New York City Teacher Evaluations Made Public: Will it Help?
Following a court challenge last year by several media outlets, the New York City Department of Education — which operates the nation’s largest school district — agreed to release individual evaluation rankings for 18,000 of its teachers. The New York Times is publishing its analysis of the data, including the teachers’ names and their school assignments.GothamSchools, an independent online publication, has opted out, citing significant concerns about both the fairness and the accuracy of the data.
Indeed, there is potentially a wide margin of error. The final scores for teachers could be off on average by as much as 35 or 53 percentage points for English and math exams, respectively, the New York Times reported.
Additionally, some teachers’ evaluations reflect test data collected for as few as 10 students.“The purpose of these reports is not to look at any individual score in isolation ever,” the city’s Education Department’s Chief Academic Officer Shael Polakow-Suransky told the New York Times. “No principal would ever make a decision on this score alone and we would never invite anyone, parents, reporters, principals, teachers, to draw a conclusion based on this score alone.”
That might be easier said than done.
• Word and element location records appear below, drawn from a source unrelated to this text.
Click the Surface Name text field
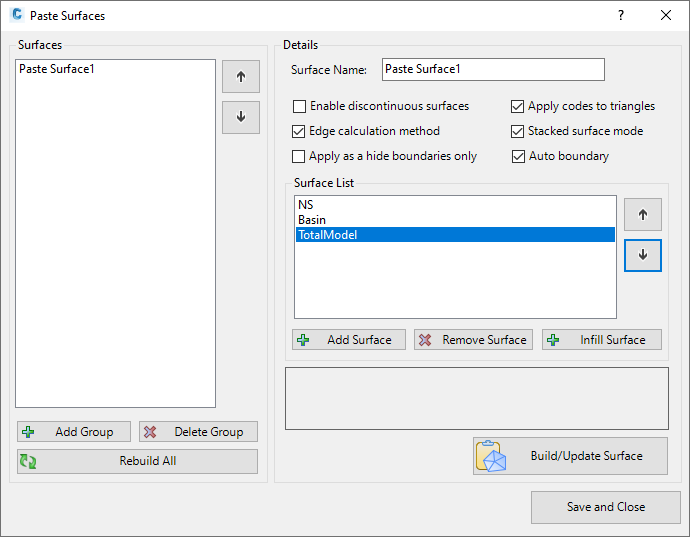The height and width of the screenshot is (537, 690). pyautogui.click(x=493, y=69)
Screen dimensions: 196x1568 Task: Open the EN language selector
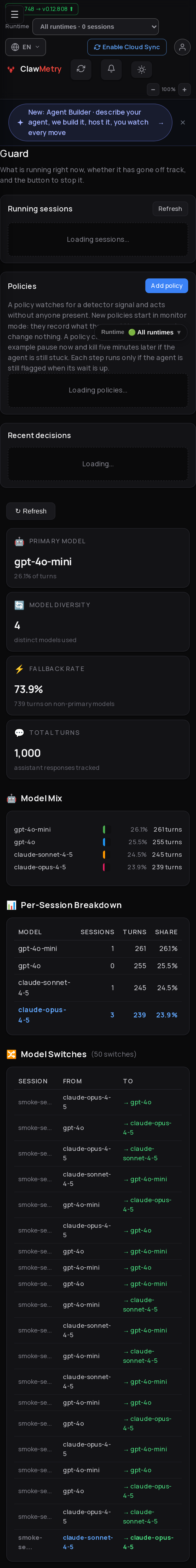[x=26, y=47]
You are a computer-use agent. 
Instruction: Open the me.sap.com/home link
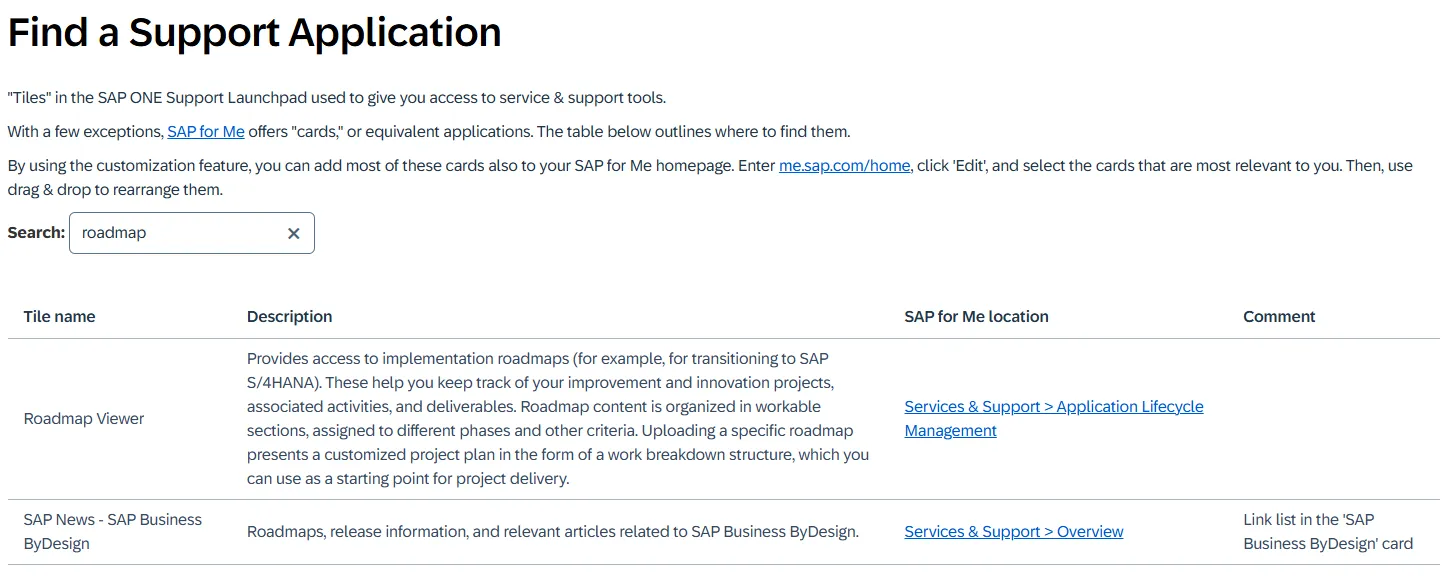844,166
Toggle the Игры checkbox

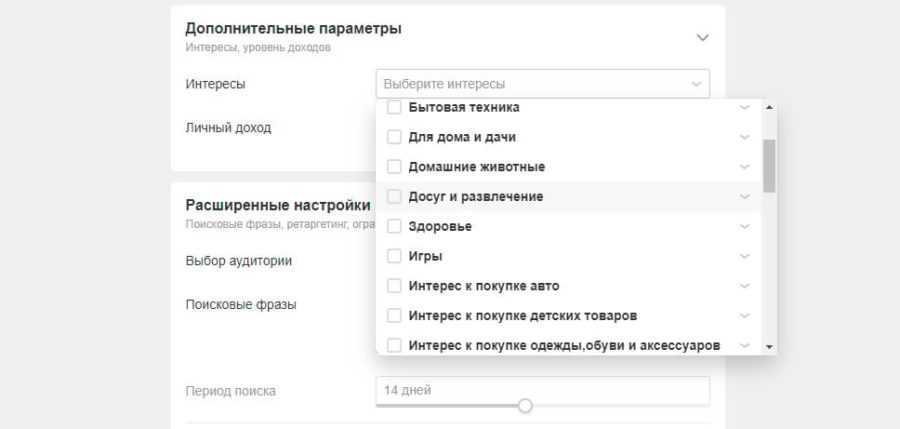394,256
In many cases, it’s easier to gather data than it is to comprehend what they mean or how they should be used, either in education policy or journalism.
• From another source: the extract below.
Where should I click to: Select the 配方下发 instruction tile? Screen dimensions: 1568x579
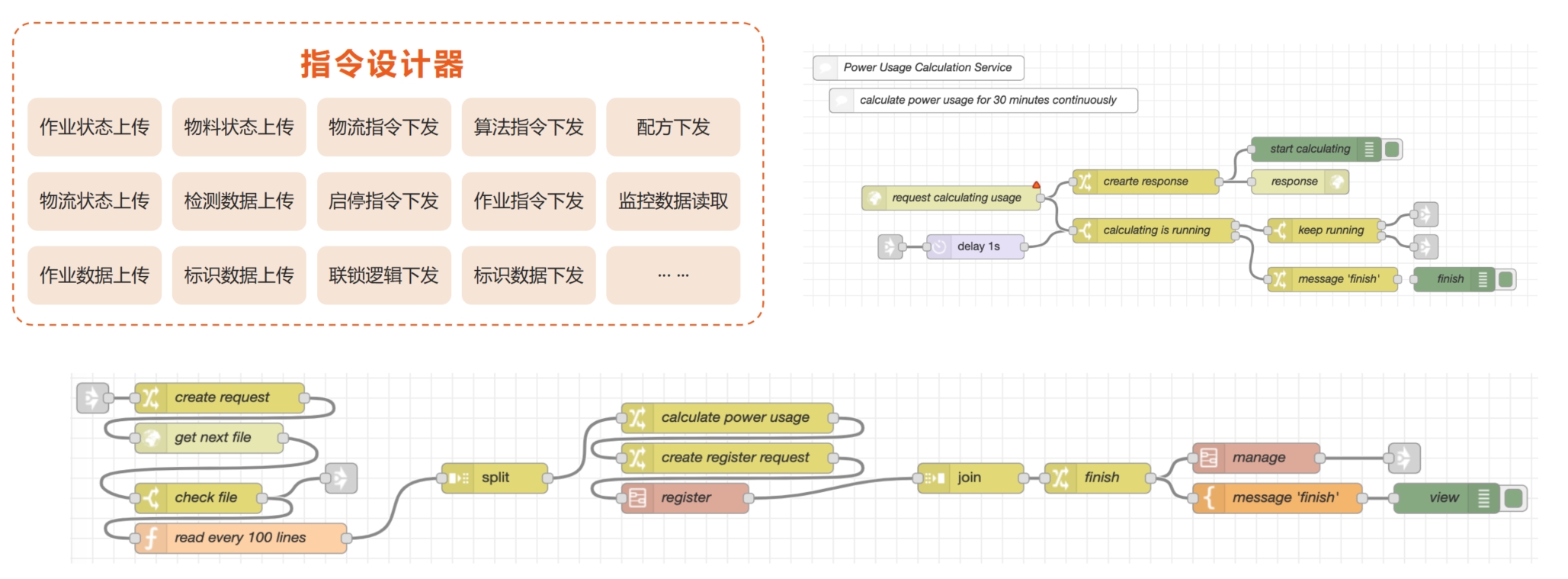pos(673,127)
Several years ago, the Los Angeles Times hired an outside researcher to help devise its own method for interpreting the teacher evaluation data provided by the district. The high-profile publication of the “Grading the Teachers” project led to much debate in the education and journalism communities.
In a recent issue brief, Center for American Progress senior education policy analyst Diana Epstein and co-author Raegen Miller (CEP’s associate director for education research) suggested publicizing evaluation results for individual teachers would do more harm than good.
Epstein and Miller were blunt in their criticism of a groundbreaking – and controversial – project the Los Angeles Times’ which ranked thousands of the city’s teachers by their multi-year test scores.
By building its own interpretative model, the newspaper crossed the line from reporting to research, the authors contended. The Los Angeles Times (and others that follow its lead) should be held to a more rigorous standard, they argued.
“If journalists attempt to do their own analyses of value-added data, they should follow the same standards that researchers do when protecting human subjects,” Epstein and Miller wrote. “This means that data are de-identified and individual names are never published.”
For the evaluations to be useful, the teachers have to be willing partners, and publicizing their names along with the results will only make teachers less willing to engage in the process, the authors contended.
Doug Smith, the data reporter for the Los Angeles Times project, said his biggest issue with the report was that it was “doctrinal.”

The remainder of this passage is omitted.